Every line below that holds the word "Social" must be listed.

Start of Records

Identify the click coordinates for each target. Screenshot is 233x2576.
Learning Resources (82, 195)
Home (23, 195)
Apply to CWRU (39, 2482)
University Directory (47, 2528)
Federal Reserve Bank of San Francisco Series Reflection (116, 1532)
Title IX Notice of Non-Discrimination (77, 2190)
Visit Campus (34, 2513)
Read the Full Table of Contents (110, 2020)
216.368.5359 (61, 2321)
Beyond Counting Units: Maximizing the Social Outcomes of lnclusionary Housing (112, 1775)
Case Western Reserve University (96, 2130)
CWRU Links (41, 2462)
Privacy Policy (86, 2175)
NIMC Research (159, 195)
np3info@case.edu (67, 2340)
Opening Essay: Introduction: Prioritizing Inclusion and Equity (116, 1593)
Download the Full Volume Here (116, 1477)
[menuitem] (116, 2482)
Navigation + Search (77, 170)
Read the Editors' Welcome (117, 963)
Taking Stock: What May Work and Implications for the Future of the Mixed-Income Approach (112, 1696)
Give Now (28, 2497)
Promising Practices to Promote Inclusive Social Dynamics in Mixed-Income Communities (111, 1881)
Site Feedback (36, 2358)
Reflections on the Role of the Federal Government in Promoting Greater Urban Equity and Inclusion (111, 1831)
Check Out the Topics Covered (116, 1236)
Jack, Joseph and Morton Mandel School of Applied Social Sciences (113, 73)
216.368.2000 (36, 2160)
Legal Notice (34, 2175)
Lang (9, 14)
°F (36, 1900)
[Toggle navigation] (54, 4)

End of Records

__Written reply__.
Beyond Counting Units: Maximizing the Social Outcomes of lnclusionary Housing (112, 1775)
Promising Practices to Promote Inclusive Social Dynamics in Mixed-Income Communities (111, 1881)
Jack, Joseph and Morton Mandel School of Applied Social Sciences (113, 73)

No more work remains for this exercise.